_Provided data_
== Segment start ==
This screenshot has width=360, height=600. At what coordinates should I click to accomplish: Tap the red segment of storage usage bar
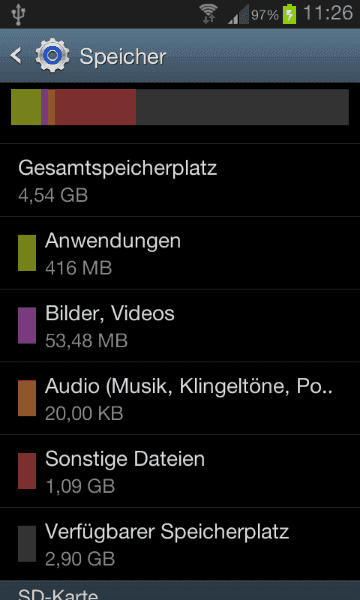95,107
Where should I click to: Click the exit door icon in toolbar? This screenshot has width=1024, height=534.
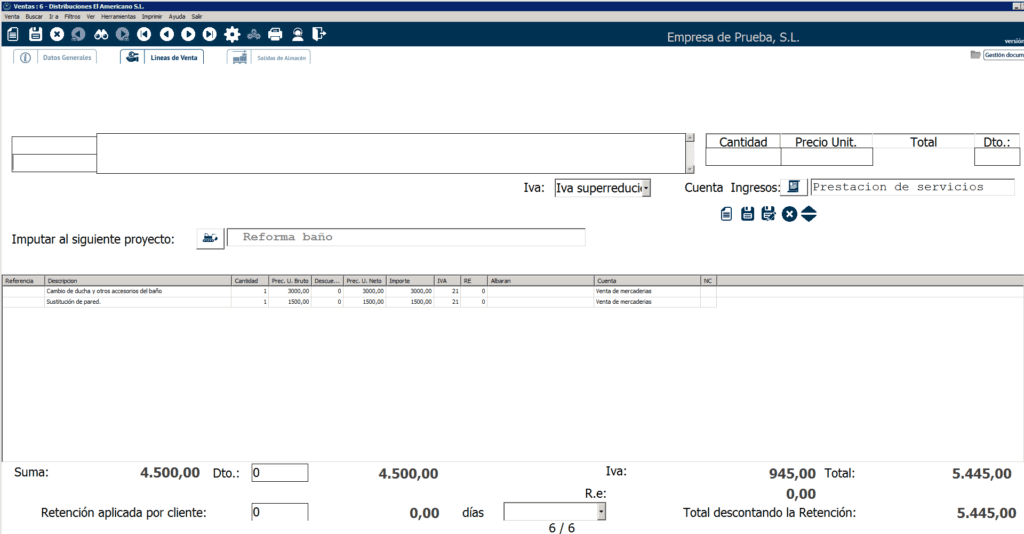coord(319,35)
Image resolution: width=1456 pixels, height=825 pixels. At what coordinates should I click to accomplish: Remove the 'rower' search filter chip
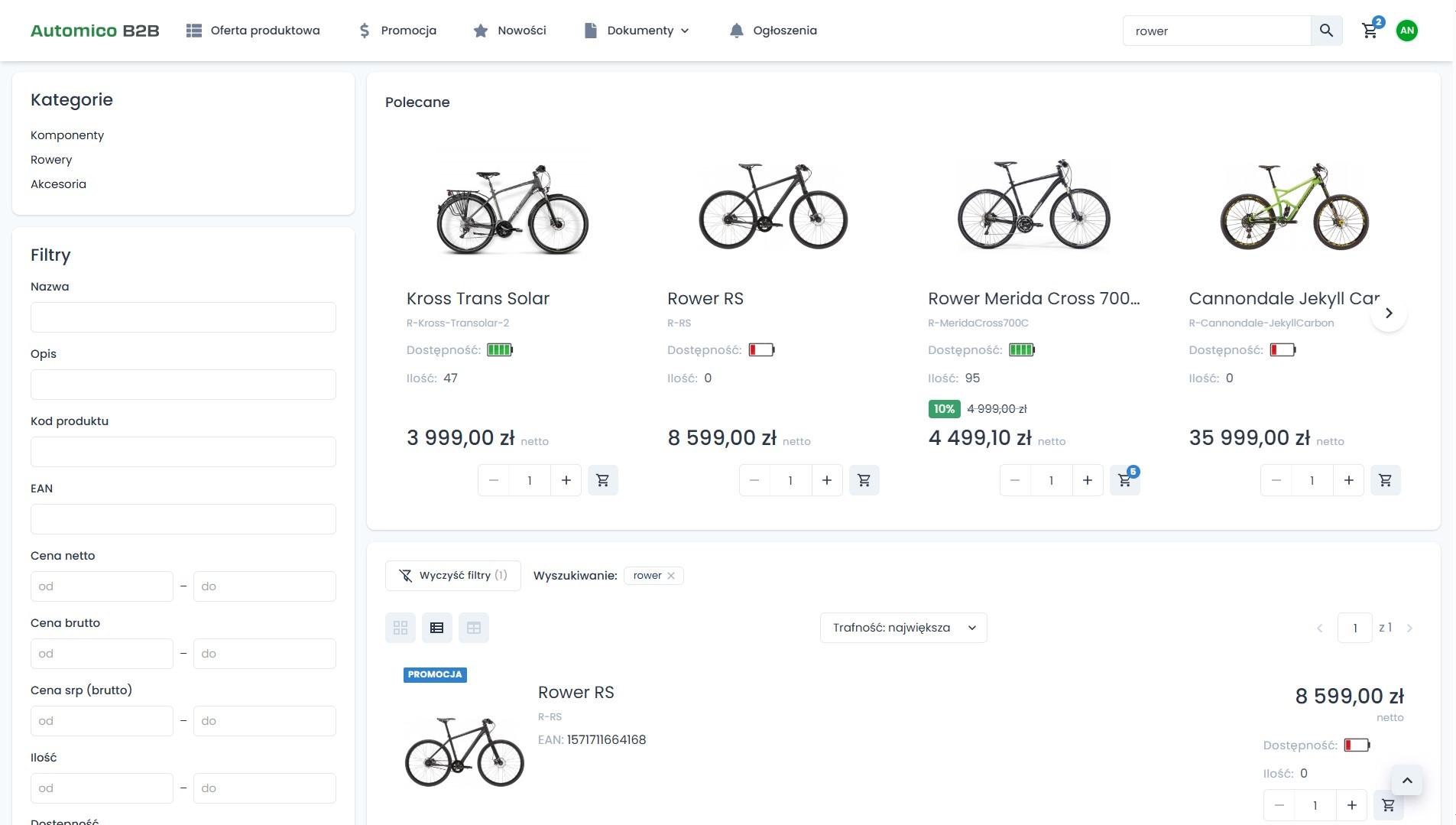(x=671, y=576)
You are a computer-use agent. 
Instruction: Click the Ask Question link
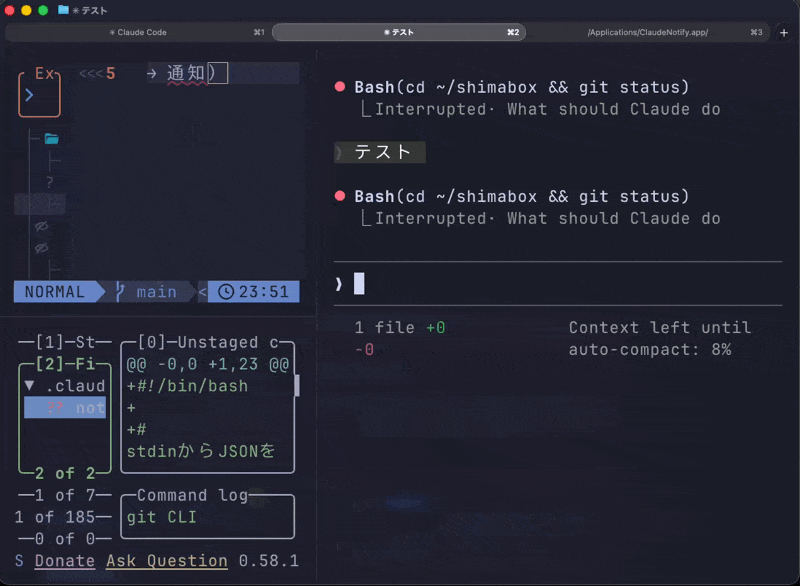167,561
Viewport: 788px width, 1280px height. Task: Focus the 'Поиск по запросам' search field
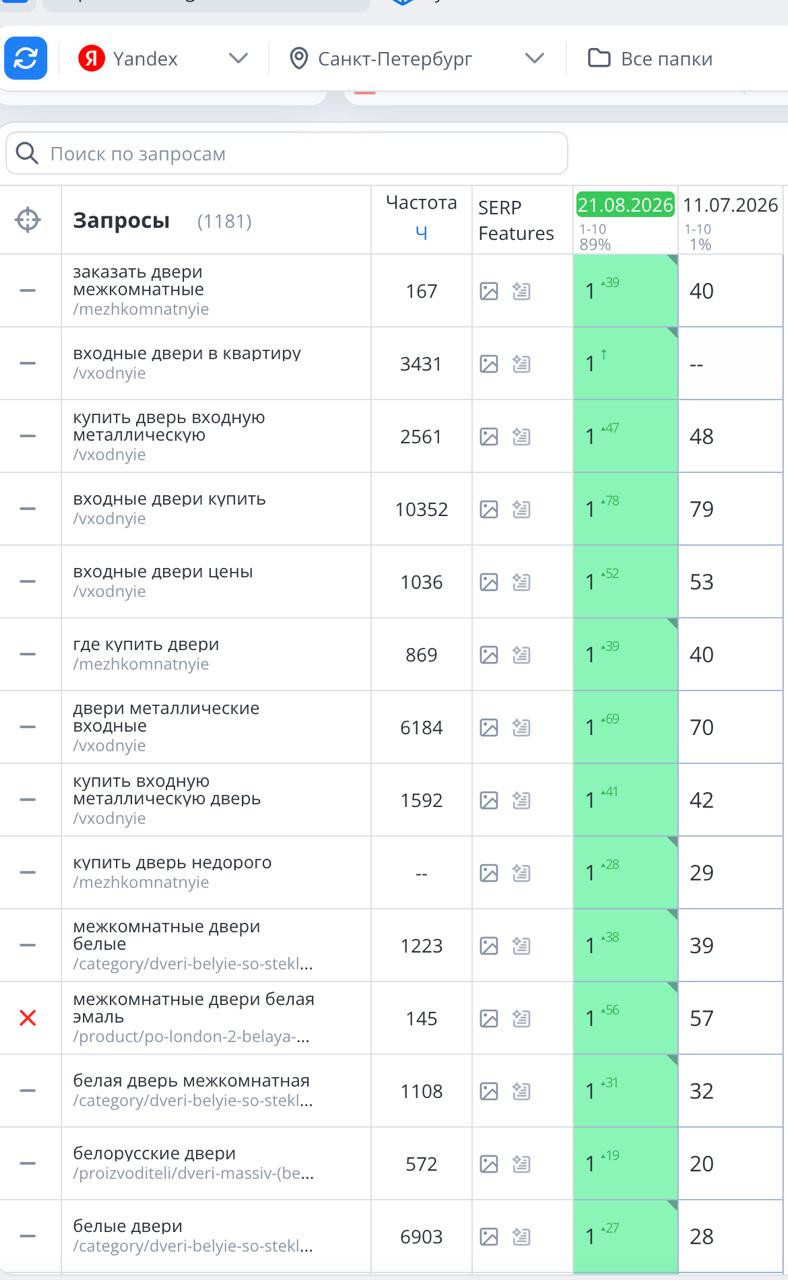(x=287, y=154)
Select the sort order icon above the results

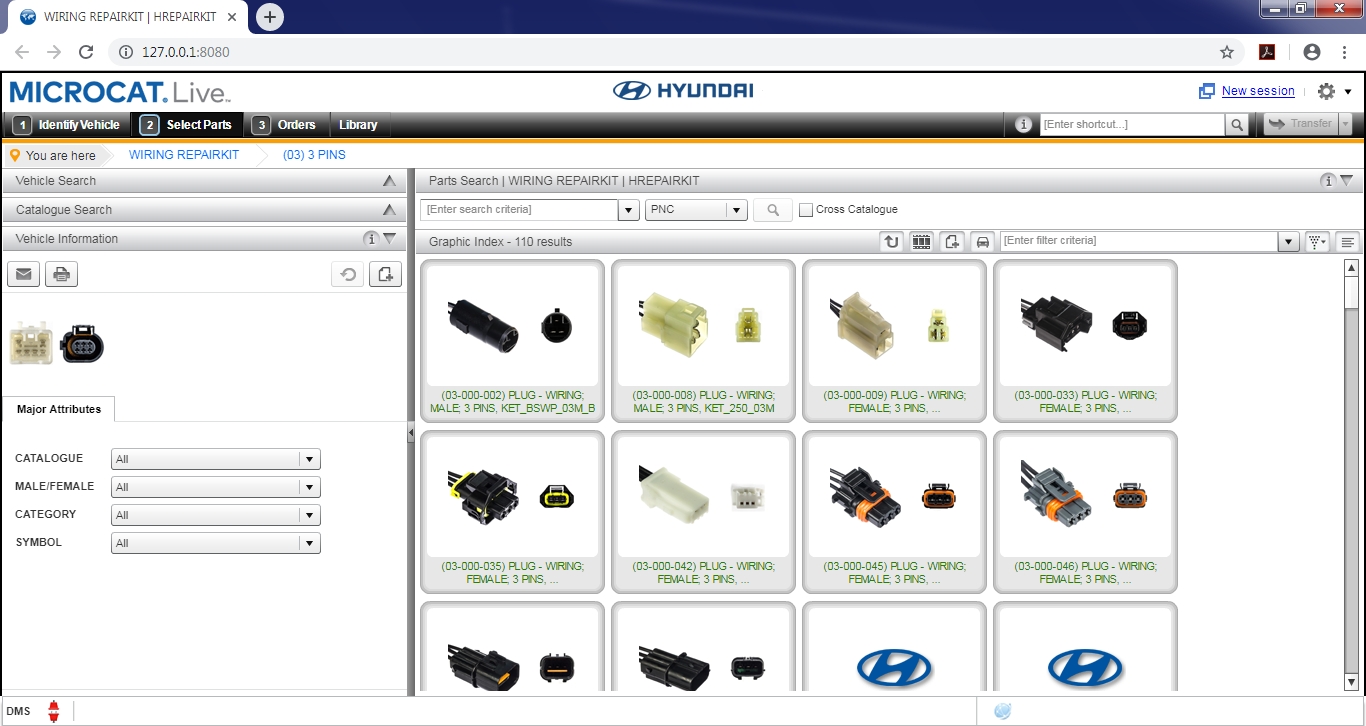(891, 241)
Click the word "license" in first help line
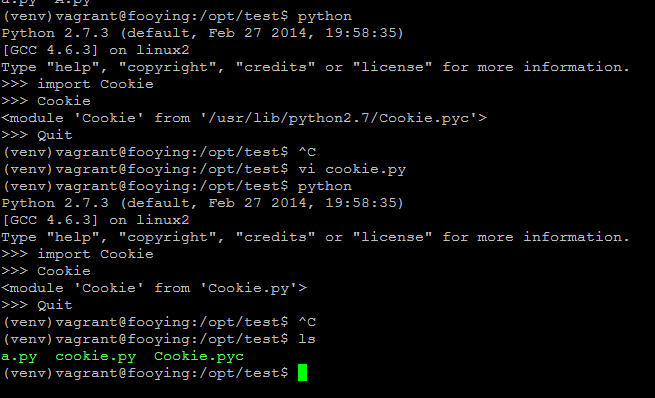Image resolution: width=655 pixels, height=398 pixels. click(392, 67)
== Segment end ==
_Task objective_
Give the records again exactly, minus the pictures.

_Exercise result_
This screenshot has width=360, height=600. At what coordinates should I click to accomplish: Tap the red segment of storage usage bar
95,107
Where should I click to: Click the exit door icon in toolbar? This screenshot has width=1024, height=534.
coord(319,35)
Image resolution: width=1456 pixels, height=825 pixels. At what coordinates should I click to accomplish: Remove the 'rower' search filter chip
(x=671, y=576)
You are a computer-use agent. 
Instruction: Click the Ask Question link
167,561
Viewport: 788px width, 1280px height. Task: Focus the 'Поиск по запросам' search field
(x=287, y=154)
Select the sort order icon above the results

(891, 241)
Click the word "license" in first help line
Image resolution: width=655 pixels, height=398 pixels. click(392, 67)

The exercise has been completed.